__Short exercise__
Present every line of the items below as a Markdown table with the columns Row and Line, numbering the rows and skipping blank lines.
* Start *
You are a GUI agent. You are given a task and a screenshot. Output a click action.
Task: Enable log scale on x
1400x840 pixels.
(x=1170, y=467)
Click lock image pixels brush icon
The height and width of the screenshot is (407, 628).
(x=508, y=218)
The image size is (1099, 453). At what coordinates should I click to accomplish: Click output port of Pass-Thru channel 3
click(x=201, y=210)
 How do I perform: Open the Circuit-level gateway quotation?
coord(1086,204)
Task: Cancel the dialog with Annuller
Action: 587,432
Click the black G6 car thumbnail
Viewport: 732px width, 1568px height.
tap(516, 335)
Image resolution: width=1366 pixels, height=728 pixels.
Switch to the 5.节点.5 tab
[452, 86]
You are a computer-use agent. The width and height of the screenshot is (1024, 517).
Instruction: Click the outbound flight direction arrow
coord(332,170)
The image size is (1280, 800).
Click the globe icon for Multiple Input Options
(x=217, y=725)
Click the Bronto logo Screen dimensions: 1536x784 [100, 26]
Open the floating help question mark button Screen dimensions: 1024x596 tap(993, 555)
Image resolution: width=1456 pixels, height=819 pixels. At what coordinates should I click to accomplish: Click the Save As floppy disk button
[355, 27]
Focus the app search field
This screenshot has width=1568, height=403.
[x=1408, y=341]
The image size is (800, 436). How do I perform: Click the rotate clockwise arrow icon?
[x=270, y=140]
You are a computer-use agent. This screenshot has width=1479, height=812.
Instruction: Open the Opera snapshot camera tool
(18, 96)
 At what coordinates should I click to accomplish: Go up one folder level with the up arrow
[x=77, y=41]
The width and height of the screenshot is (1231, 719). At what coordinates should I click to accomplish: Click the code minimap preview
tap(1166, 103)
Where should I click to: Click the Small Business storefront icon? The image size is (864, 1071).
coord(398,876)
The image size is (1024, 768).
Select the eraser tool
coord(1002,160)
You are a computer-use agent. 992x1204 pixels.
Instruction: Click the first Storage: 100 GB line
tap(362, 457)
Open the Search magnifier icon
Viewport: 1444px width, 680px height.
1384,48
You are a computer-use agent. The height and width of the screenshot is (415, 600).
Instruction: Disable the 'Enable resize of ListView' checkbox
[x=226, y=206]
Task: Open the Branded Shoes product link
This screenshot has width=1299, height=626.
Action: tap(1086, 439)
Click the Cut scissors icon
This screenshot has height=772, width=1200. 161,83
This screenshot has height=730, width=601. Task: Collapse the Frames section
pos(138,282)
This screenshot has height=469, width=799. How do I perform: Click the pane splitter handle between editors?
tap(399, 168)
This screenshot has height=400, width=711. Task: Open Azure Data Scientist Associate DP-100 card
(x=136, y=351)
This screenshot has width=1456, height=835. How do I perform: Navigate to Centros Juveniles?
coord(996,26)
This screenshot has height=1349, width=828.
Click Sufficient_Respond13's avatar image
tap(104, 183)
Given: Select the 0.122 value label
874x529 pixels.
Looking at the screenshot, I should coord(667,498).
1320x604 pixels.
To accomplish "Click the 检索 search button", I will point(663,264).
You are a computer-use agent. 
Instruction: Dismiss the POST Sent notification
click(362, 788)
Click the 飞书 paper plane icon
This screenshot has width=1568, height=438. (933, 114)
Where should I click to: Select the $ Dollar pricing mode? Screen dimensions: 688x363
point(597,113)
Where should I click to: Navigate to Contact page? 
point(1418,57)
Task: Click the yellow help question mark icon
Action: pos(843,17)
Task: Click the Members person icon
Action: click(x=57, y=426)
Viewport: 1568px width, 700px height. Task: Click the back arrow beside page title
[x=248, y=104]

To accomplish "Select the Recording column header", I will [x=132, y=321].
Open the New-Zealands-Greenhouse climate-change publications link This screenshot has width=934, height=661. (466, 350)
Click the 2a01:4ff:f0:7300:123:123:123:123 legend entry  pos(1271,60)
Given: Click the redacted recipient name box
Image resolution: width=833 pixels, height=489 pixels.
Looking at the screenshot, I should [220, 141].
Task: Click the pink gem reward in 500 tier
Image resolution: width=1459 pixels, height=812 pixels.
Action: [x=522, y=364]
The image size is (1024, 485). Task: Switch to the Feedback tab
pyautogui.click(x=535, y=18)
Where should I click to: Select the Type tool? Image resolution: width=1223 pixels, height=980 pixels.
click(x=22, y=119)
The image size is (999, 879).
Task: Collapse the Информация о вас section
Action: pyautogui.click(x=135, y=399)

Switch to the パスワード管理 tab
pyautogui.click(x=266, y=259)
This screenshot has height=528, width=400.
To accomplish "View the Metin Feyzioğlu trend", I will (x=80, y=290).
* End *
__Solution to the exercise__
| Row | Line |
|---|---|
| 1 | You are a GUI agent. You are given a task and a screenshot. Output a click action. |
| 2 | Task: Enable log scale on x |
| 3 | 1400x840 pixels. |
| 4 | (x=1170, y=467) |
| 5 | Click lock image pixels brush icon |
| 6 | The height and width of the screenshot is (407, 628). |
| 7 | (x=508, y=218) |
| 8 | The image size is (1099, 453). At what coordinates should I click to accomplish: Click output port of Pass-Thru channel 3 |
| 9 | click(x=201, y=210) |
| 10 |  How do I perform: Open the Circuit-level gateway quotation? |
| 11 | coord(1086,204) |
| 12 | Task: Cancel the dialog with Annuller |
| 13 | Action: 587,432 |
| 14 | Click the black G6 car thumbnail |
| 15 | Viewport: 732px width, 1568px height. |
| 16 | tap(516, 335) |
| 17 | Image resolution: width=1366 pixels, height=728 pixels. |
| 18 | Switch to the 5.节点.5 tab |
| 19 | [452, 86] |
| 20 | You are a computer-use agent. The width and height of the screenshot is (1024, 517). |
| 21 | Instruction: Click the outbound flight direction arrow |
| 22 | coord(332,170) |
| 23 | The image size is (1280, 800). |
| 24 | Click the globe icon for Multiple Input Options |
| 25 | (x=217, y=725) |
| 26 | Click the Bronto logo Screen dimensions: 1536x784 [100, 26] |
| 27 | Open the floating help question mark button Screen dimensions: 1024x596 tap(993, 555) |
| 28 | Image resolution: width=1456 pixels, height=819 pixels. At what coordinates should I click to accomplish: Click the Save As floppy disk button |
| 29 | [355, 27] |
| 30 | Focus the app search field |
| 31 | This screenshot has width=1568, height=403. |
| 32 | [x=1408, y=341] |
| 33 | The image size is (800, 436). How do I perform: Click the rotate clockwise arrow icon? |
| 34 | [x=270, y=140] |
| 35 | You are a computer-use agent. This screenshot has width=1479, height=812. |
| 36 | Instruction: Open the Opera snapshot camera tool |
| 37 | (18, 96) |
| 38 |  At what coordinates should I click to accomplish: Go up one folder level with the up arrow |
| 39 | [x=77, y=41] |
| 40 | The width and height of the screenshot is (1231, 719). At what coordinates should I click to accomplish: Click the code minimap preview |
| 41 | tap(1166, 103) |
| 42 | Where should I click to: Click the Small Business storefront icon? The image size is (864, 1071). |
| 43 | coord(398,876) |
| 44 | The image size is (1024, 768). |
| 45 | Select the eraser tool |
| 46 | coord(1002,160) |
| 47 | You are a computer-use agent. 992x1204 pixels. |
| 48 | Instruction: Click the first Storage: 100 GB line |
| 49 | tap(362, 457) |
| 50 | Open the Search magnifier icon |
| 51 | Viewport: 1444px width, 680px height. |
| 52 | 1384,48 |
| 53 | You are a computer-use agent. The height and width of the screenshot is (415, 600). |
| 54 | Instruction: Disable the 'Enable resize of ListView' checkbox |
| 55 | [x=226, y=206] |
| 56 | Task: Open the Branded Shoes product link |
| 57 | This screenshot has width=1299, height=626. |
| 58 | Action: tap(1086, 439) |
| 59 | Click the Cut scissors icon |
| 60 | This screenshot has height=772, width=1200. 161,83 |
| 61 | This screenshot has height=730, width=601. Task: Collapse the Frames section |
| 62 | pos(138,282) |
| 63 | This screenshot has height=469, width=799. How do I perform: Click the pane splitter handle between editors? |
| 64 | tap(399, 168) |
| 65 | This screenshot has height=400, width=711. Task: Open Azure Data Scientist Associate DP-100 card |
| 66 | (x=136, y=351) |
| 67 | This screenshot has width=1456, height=835. How do I perform: Navigate to Centros Juveniles? |
| 68 | coord(996,26) |
| 69 | This screenshot has height=1349, width=828. |
| 70 | Click Sufficient_Respond13's avatar image |
| 71 | tap(104, 183) |
| 72 | Given: Select the 0.122 value label |
| 73 | 874x529 pixels. |
| 74 | Looking at the screenshot, I should coord(667,498). |
| 75 | 1320x604 pixels. |
| 76 | To accomplish "Click the 检索 search button", I will point(663,264). |
| 77 | You are a computer-use agent.  |
| 78 | Instruction: Dismiss the POST Sent notification |
| 79 | click(362, 788) |
| 80 | Click the 飞书 paper plane icon |
| 81 | This screenshot has width=1568, height=438. (933, 114) |
| 82 | Where should I click to: Select the $ Dollar pricing mode? Screen dimensions: 688x363 |
| 83 | point(597,113) |
| 84 | Where should I click to: Navigate to Contact page?  |
| 85 | point(1418,57) |
| 86 | Task: Click the yellow help question mark icon |
| 87 | Action: pos(843,17) |
| 88 | Task: Click the Members person icon |
| 89 | Action: click(x=57, y=426) |
| 90 | Viewport: 1568px width, 700px height. Task: Click the back arrow beside page title |
| 91 | [x=248, y=104] |
| 92 | To accomplish "Select the Recording column header", I will [x=132, y=321]. |
| 93 | Open the New-Zealands-Greenhouse climate-change publications link This screenshot has width=934, height=661. (466, 350) |
| 94 | Click the 2a01:4ff:f0:7300:123:123:123:123 legend entry  pos(1271,60) |
| 95 | Given: Click the redacted recipient name box |
| 96 | Image resolution: width=833 pixels, height=489 pixels. |
| 97 | Looking at the screenshot, I should [220, 141]. |
| 98 | Task: Click the pink gem reward in 500 tier |
| 99 | Image resolution: width=1459 pixels, height=812 pixels. |
| 100 | Action: [x=522, y=364] |
| 101 | The image size is (1024, 485). Task: Switch to the Feedback tab |
| 102 | pyautogui.click(x=535, y=18) |
| 103 | Where should I click to: Select the Type tool? Image resolution: width=1223 pixels, height=980 pixels. |
| 104 | click(x=22, y=119) |
| 105 | The image size is (999, 879). |
| 106 | Task: Collapse the Информация о вас section |
| 107 | Action: pyautogui.click(x=135, y=399) |
| 108 | Switch to the パスワード管理 tab |
| 109 | pyautogui.click(x=266, y=259) |
| 110 | This screenshot has height=528, width=400. |
| 111 | To accomplish "View the Metin Feyzioğlu trend", I will (x=80, y=290). |